* [CONSIGNE] Pouvez-vous mettre en forme toutes les lignes du matériel ci-dessous en liste numérotée, sans les lignes vides ?

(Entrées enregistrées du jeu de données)
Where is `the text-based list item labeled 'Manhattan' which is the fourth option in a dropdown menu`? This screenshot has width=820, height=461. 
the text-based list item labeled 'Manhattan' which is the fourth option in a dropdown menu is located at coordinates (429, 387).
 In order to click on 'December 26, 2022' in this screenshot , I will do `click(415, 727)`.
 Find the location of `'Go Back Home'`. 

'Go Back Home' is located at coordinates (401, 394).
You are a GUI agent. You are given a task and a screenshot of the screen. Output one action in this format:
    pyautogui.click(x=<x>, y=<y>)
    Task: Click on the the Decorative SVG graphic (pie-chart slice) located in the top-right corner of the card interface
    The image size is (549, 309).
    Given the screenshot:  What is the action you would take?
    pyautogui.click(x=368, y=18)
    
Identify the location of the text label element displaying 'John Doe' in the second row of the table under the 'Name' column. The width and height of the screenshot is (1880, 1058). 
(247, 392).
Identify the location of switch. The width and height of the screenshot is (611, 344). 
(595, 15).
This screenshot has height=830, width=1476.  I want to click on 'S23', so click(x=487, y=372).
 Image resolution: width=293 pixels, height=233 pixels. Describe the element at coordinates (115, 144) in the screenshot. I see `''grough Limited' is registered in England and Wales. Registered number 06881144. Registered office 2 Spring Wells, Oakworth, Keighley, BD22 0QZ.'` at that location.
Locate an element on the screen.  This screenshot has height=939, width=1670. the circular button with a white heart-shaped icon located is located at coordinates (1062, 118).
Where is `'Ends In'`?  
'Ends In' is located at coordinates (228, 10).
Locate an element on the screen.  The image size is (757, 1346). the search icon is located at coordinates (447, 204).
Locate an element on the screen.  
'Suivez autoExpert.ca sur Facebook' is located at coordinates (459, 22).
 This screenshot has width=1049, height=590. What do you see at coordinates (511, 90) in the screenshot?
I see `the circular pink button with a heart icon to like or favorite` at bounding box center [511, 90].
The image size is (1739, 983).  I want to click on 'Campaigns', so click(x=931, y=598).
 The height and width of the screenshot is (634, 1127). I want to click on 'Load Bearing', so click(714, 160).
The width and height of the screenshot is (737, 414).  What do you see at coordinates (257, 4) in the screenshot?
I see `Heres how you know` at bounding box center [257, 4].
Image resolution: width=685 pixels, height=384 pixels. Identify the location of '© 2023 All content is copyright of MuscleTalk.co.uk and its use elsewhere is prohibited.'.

* [RÉPONSE RÉDIGÉE]
1. Where is `the text-based list item labeled 'Manhattan' which is the fourth option in a dropdown menu`? This screenshot has width=820, height=461. 
2. the text-based list item labeled 'Manhattan' which is the fourth option in a dropdown menu is located at coordinates (429, 387).
3.  In order to click on 'December 26, 2022' in this screenshot , I will do `click(415, 727)`.
4.  Find the location of `'Go Back Home'`. 
5. 'Go Back Home' is located at coordinates (401, 394).
6. You are a GUI agent. You are given a task and a screenshot of the screen. Output one action in this format:
7.     pyautogui.click(x=<x>, y=<y>)
8.     Task: Click on the the Decorative SVG graphic (pie-chart slice) located in the top-right corner of the card interface
9.     The image size is (549, 309).
10.     Given the screenshot:  What is the action you would take?
11.     pyautogui.click(x=368, y=18)
12. Identify the location of the text label element displaying 'John Doe' in the second row of the table under the 'Name' column. The width and height of the screenshot is (1880, 1058). 
13. (247, 392).
14. Identify the location of switch. The width and height of the screenshot is (611, 344). 
15. (595, 15).
16. This screenshot has height=830, width=1476.  I want to click on 'S23', so click(x=487, y=372).
17.  Image resolution: width=293 pixels, height=233 pixels. Describe the element at coordinates (115, 144) in the screenshot. I see `''grough Limited' is registered in England and Wales. Registered number 06881144. Registered office 2 Spring Wells, Oakworth, Keighley, BD22 0QZ.'` at that location.
18. Locate an element on the screen.  This screenshot has height=939, width=1670. the circular button with a white heart-shaped icon located is located at coordinates (1062, 118).
19. Where is `'Ends In'`?  
20. 'Ends In' is located at coordinates (228, 10).
21. Locate an element on the screen.  The image size is (757, 1346). the search icon is located at coordinates (447, 204).
22. Locate an element on the screen.  
23. 'Suivez autoExpert.ca sur Facebook' is located at coordinates (459, 22).
24.  This screenshot has width=1049, height=590. What do you see at coordinates (511, 90) in the screenshot?
25. I see `the circular pink button with a heart icon to like or favorite` at bounding box center [511, 90].
26. The image size is (1739, 983).  I want to click on 'Campaigns', so click(x=931, y=598).
27.  The height and width of the screenshot is (634, 1127). I want to click on 'Load Bearing', so click(714, 160).
28. The width and height of the screenshot is (737, 414).  What do you see at coordinates (257, 4) in the screenshot?
29. I see `Heres how you know` at bounding box center [257, 4].
30. Image resolution: width=685 pixels, height=384 pixels. Identify the location of '© 2023 All content is copyright of MuscleTalk.co.uk and its use elsewhere is prohibited.'.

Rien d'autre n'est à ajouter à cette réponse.